Airport bollards a small step in right direction

IT’S A great relief to see bollards going up on the edge of the pavements lining the access road to Larnaca Airport. And one has not a little malicious pleasure in seeing the illegally parked cars suddenly sealed in (though disappointingly a temporary exit route has been left. Why? Owners should have been forced to pay exorbitant costs to have their cars winched out from the salt lake).

The action is long overdue. What a shabby first impression of Cyprus it gave to arriving visitors: rows of dusty cars, perched precariously on the pavements or slumped down on the adjacent bank of the salt lake, as if they had been abandoned, ruining the view onto one of the island’s most iconic landmarks, with its graceful pink flamingos and dreamy mosque nestled in an oasis of palm trees – a mirage plucked from the thousand and one nights vanishing behind the prosaic foreground of old Isuzu vans and battered saloons.
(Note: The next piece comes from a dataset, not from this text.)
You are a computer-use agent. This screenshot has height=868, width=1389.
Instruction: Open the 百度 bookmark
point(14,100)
But beyond being an eyesore, the cars are a safety risk, often jutting out into the road, while they clog up the pavements that are made for pedestrians, forcing anyone wanting to take a stroll along the lake either onto the road or down into the scrub below.
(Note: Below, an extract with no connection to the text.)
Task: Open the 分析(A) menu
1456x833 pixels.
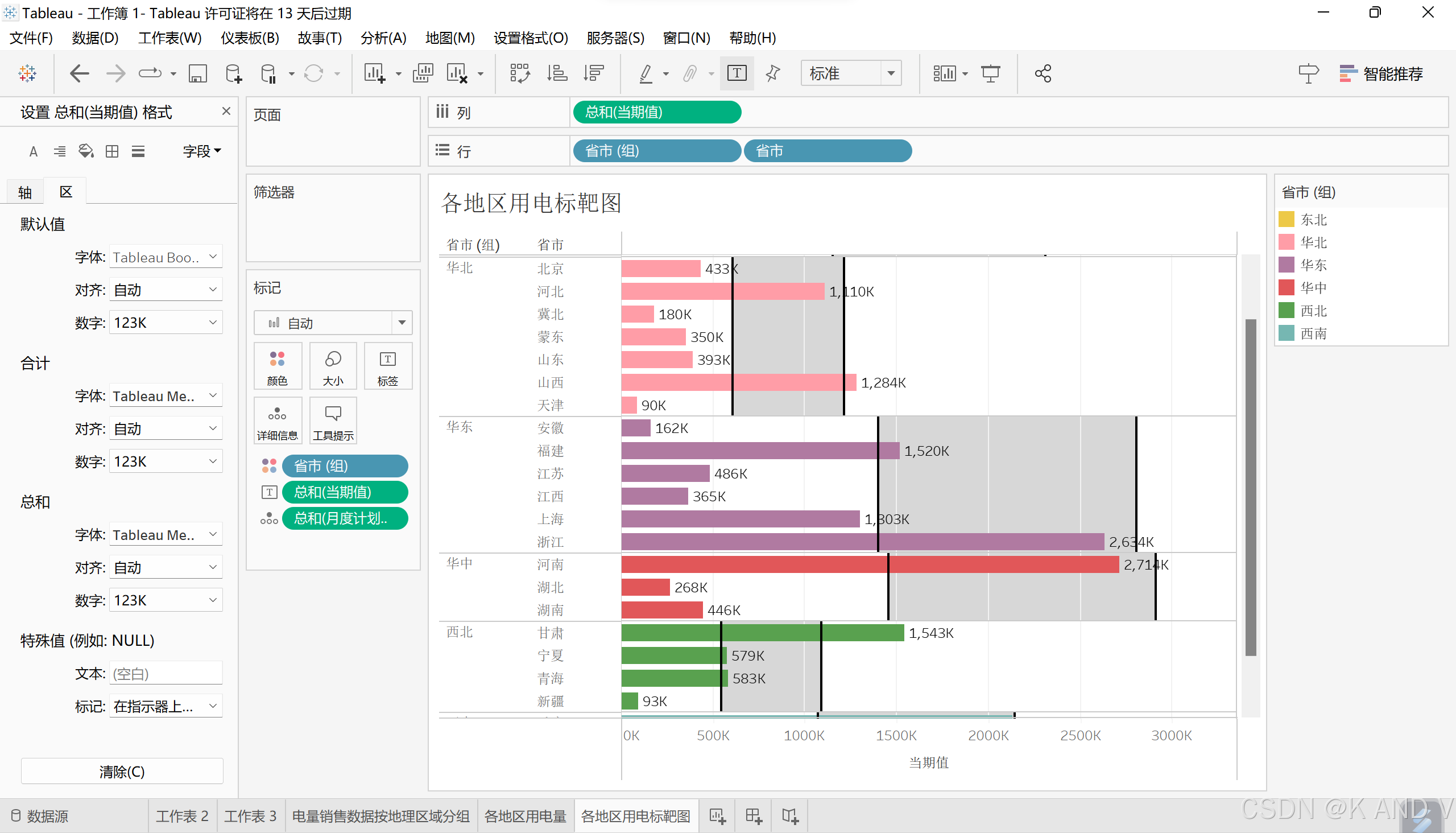Action: (x=383, y=38)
One only wonders why it has taken so many years for the authorities to do anything about the situation. It is no more illegal to park there today than it was yesterday or a year or five ago. It has always been illegal and it has always been dangerous. So where were the police? After all, it’s not as if this was an isolated spot miles away from everything – the airport is 500m away. Would anyone dream of leaving their car on an approach road to Heathrow? It would be towed away within seconds, if not blown up by bomb squad officers!
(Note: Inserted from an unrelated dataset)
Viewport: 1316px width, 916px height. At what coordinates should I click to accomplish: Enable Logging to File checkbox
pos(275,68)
Indeed, why do we need to spend €27,500 on bollards? Why did the police simply not go out every day placing parking tickets on the vehicles, or, even better since they are left there for weeks on end while their owners go on holiday, towing them away and charging a hefty fine to release them?

How long would it have taken for the message to get round that dumping your car on the pavement was not a free and convenient alternative to getting a taxi or paying for a car park? The pavements would have been empty within a month and the local authorities would have raked in a tidy sum instead of spending taxpayers’ money. (Fining each car €200, it would have taken just 137 cars to make up the €27,500 spent). It seems like common sense; but that may be too much to expect when police care so little to enforce any parking laws on any street in Cyprus. So let’s be grateful for small mercies.